Dealing with fretting and worrry

Many times we often take the good things in life and make them bad. We often turn blessings into curses without realizing what you are doing. In an old song, Dusty Springfield talked about “Wishing and Hoping”. That same wishing and hoping is what often gets twisted and perverted into fretting and worrying. Instead of hoping for good outcomes, and having faith that good things will come about, you instead place your faith in unpleasant outcomes and fantasize about the worst that can happen. In the aftermath, you are vulnerable. Vulnerable to feelings of inadequacy and being incomplete. During those times, it is often tempting to imagine bad things happening. Worry occurs when your faith in the negative is stronger than your faith in positive outcomes.

Wishes and worries both involve faith. The main difference is the outcome that you have faith in.
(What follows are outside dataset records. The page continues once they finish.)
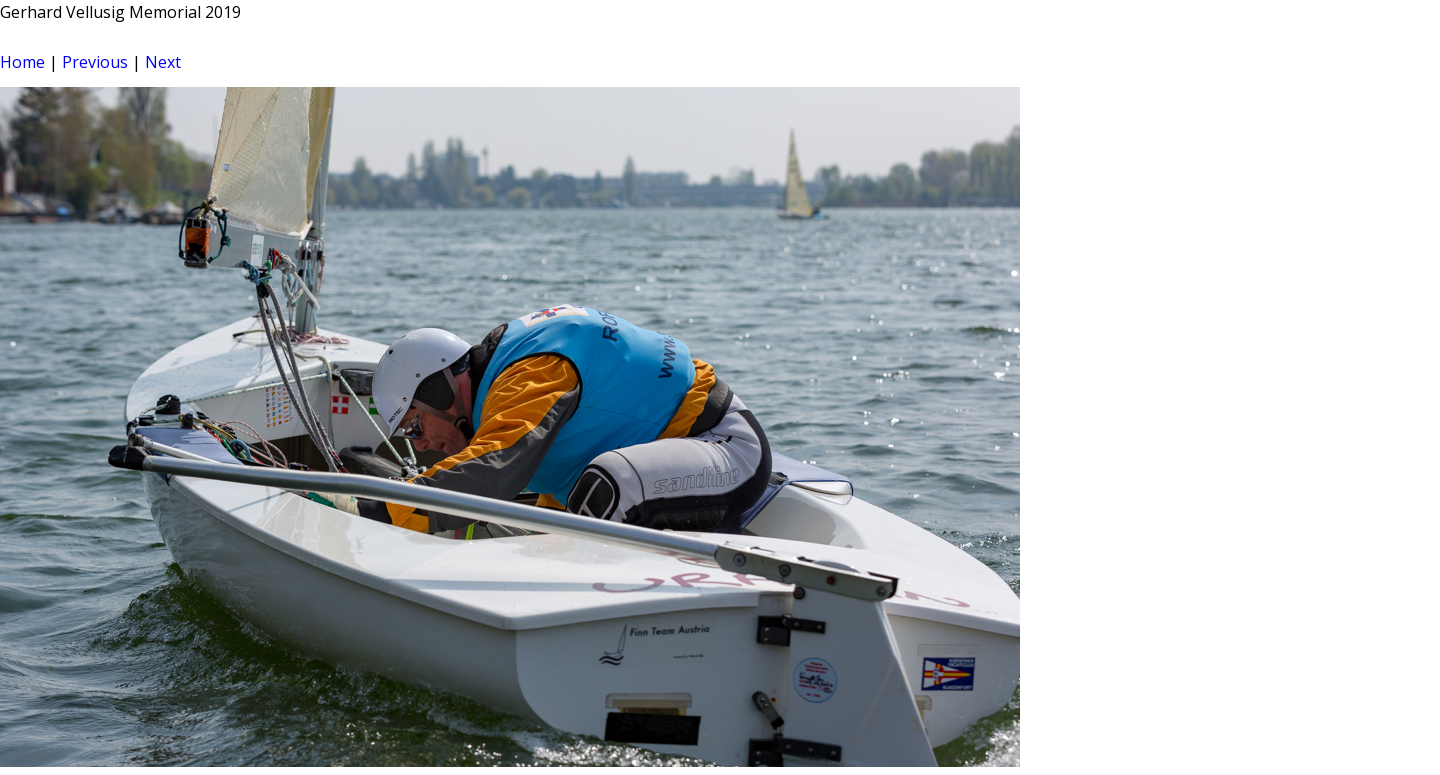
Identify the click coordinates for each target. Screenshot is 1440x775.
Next (163, 62)
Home (22, 62)
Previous (95, 62)
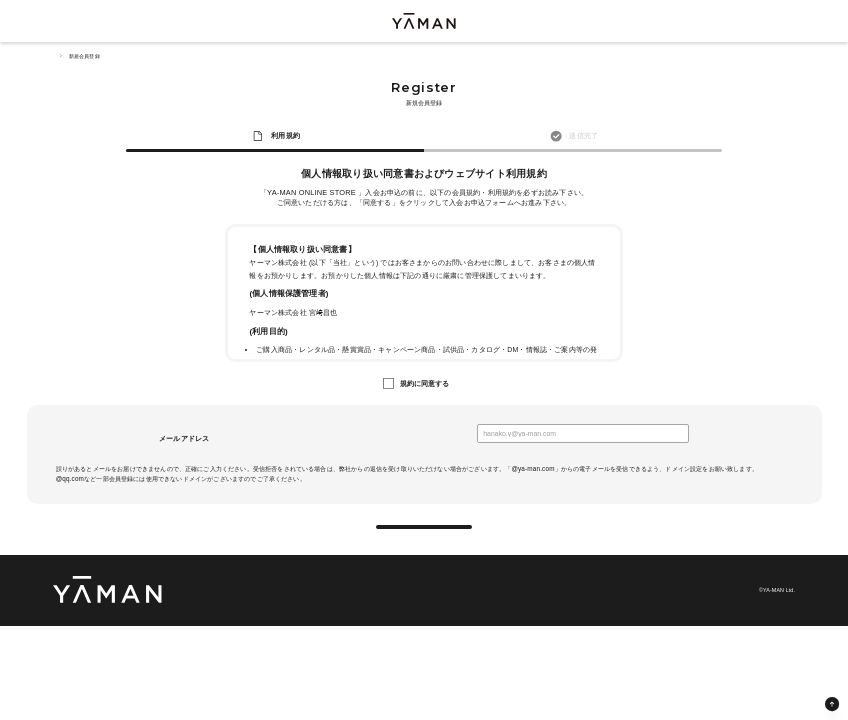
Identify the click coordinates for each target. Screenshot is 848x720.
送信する (424, 537)
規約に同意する (425, 383)
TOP (56, 56)
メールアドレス (184, 438)
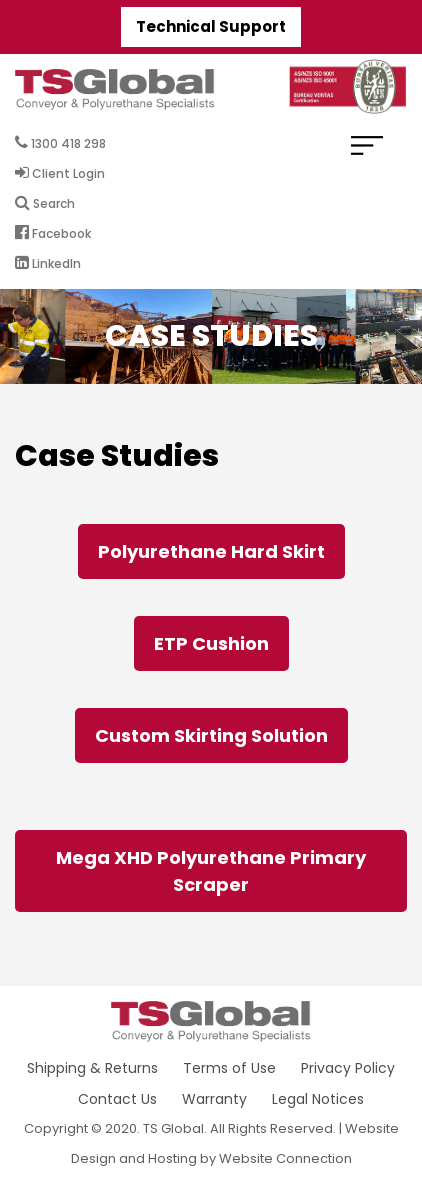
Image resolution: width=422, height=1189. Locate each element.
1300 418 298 (60, 143)
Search (45, 203)
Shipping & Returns (92, 1068)
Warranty (214, 1099)
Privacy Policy (348, 1068)
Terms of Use (229, 1068)
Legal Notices (318, 1099)
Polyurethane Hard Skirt (211, 551)
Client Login (60, 173)
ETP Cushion (211, 643)
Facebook (53, 233)
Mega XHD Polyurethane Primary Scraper (211, 871)
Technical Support (211, 26)
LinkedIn (48, 263)
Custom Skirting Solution (211, 735)
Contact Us (117, 1099)
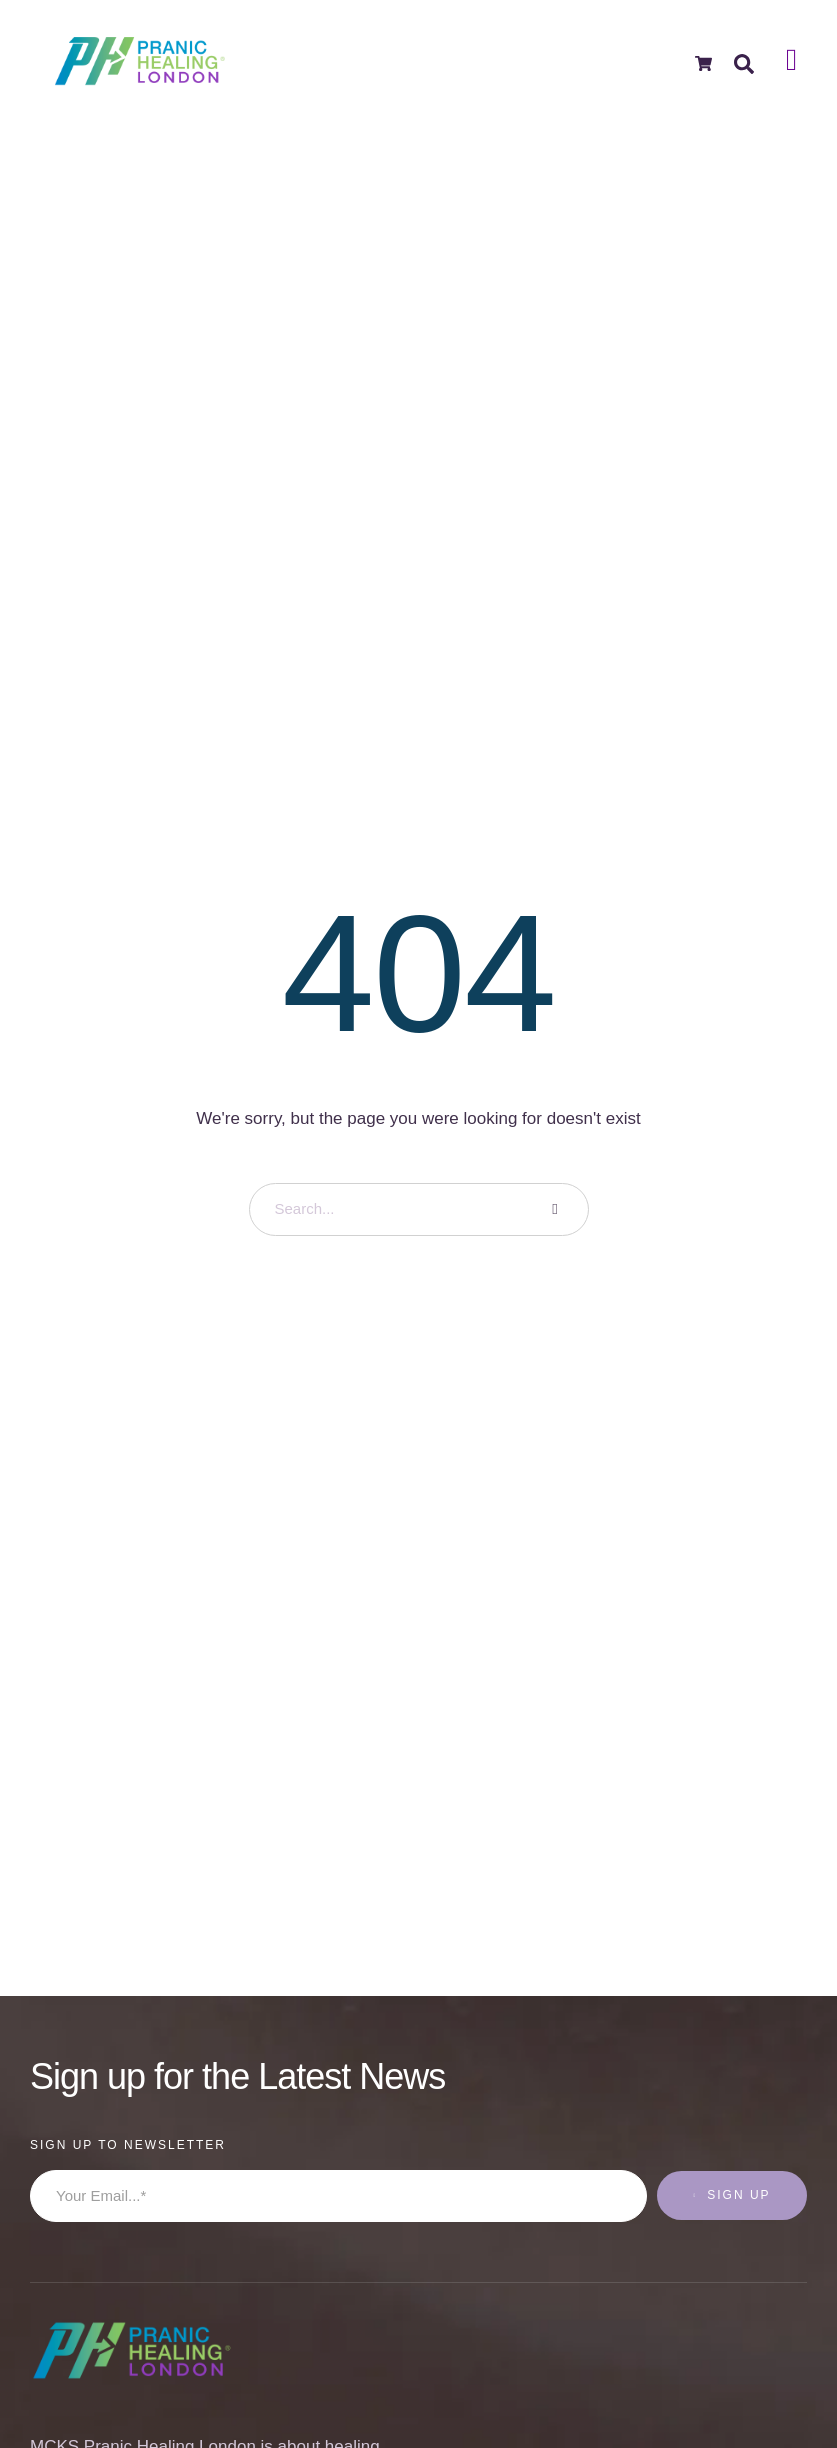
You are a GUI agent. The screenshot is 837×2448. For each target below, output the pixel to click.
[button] (782, 2363)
In my mind, worry shares some commonality with witchcraft. Both involve you trying to control things with your mind. You have faith in your ability to control people and events by thinking about them. With worry, you likely do not cast spells, yet if your worry includes chanting, there is little to differentiate what you are doing from witchcraft spell casting. You are trying to change events and people. The logic is that if you worry enough, it will change things. The logic is more worry = more control. Mentally, you may even plot and plan out every eventuality that could happen. The sad part is that what you imagined happening, the way you imagined it happening rarely occurs. There is a BIG difference between worry and experience. Experience is when you have lived through similar situations and you are familiar with the pattern. Worry occurs when you have not been through the experience before and are basing all your ‘mental possibilities’ on what your own mind has imagined. The more you give into the imaginations, the stronger they will become. So much like a diet involves changing what you eat and how you eat, overcoming worry involves changing what you think and how you think.